OBJETIVO DEL EJERCICIO » Reescribe solo el tramo que va desde la línea que contiene "Task: Click the Oldenzaal town label" hasta la que contiene "833x542 pixels.", ambas incluidas, y sustituye "town" por "city" sin cambiar nada más.
################
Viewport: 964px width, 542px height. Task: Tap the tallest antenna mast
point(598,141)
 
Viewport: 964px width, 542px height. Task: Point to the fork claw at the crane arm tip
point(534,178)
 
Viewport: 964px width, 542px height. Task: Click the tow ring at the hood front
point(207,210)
################
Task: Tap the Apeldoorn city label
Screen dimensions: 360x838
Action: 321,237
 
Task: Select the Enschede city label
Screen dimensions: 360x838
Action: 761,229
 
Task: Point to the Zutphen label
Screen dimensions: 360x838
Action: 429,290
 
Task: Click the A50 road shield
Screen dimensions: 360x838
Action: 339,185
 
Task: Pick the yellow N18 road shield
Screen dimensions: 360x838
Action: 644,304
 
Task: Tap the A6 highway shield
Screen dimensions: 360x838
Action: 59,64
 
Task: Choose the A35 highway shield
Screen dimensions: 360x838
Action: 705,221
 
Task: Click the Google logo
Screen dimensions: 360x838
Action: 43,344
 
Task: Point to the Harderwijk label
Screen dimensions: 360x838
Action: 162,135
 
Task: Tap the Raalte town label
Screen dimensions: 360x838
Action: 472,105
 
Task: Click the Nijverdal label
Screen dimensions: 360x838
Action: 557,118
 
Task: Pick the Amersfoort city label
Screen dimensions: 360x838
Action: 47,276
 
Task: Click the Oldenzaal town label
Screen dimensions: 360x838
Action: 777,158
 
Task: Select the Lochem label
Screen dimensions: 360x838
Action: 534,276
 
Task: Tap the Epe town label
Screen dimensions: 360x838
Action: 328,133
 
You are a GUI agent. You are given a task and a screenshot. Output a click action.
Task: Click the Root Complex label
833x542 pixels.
################
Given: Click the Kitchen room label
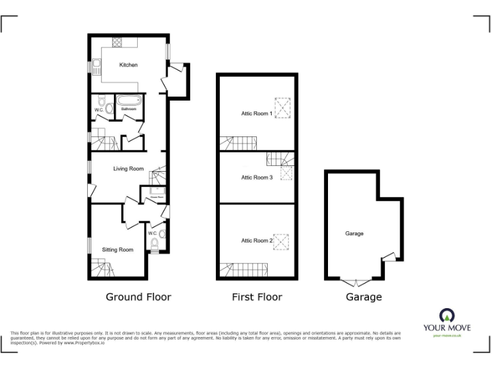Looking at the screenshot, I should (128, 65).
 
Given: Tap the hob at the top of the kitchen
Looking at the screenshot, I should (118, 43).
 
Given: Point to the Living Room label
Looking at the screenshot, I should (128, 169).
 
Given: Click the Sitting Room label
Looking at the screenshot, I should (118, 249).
################
RESPUESTA A LA TAREA »
Task: Click the Oldenzaal city label
Screen dimensions: 360x838
Action: 777,158
 
Task: Select the Lochem label
Screen dimensions: 360x838
Action: 534,276
 
Task: Tap the Epe city label
Screen dimensions: 360x838
Action: 328,133
 
You are a GUI agent. You are given a task and a screenshot. Output a click action.
Task: Click the Root Complex label
833x542 pixels.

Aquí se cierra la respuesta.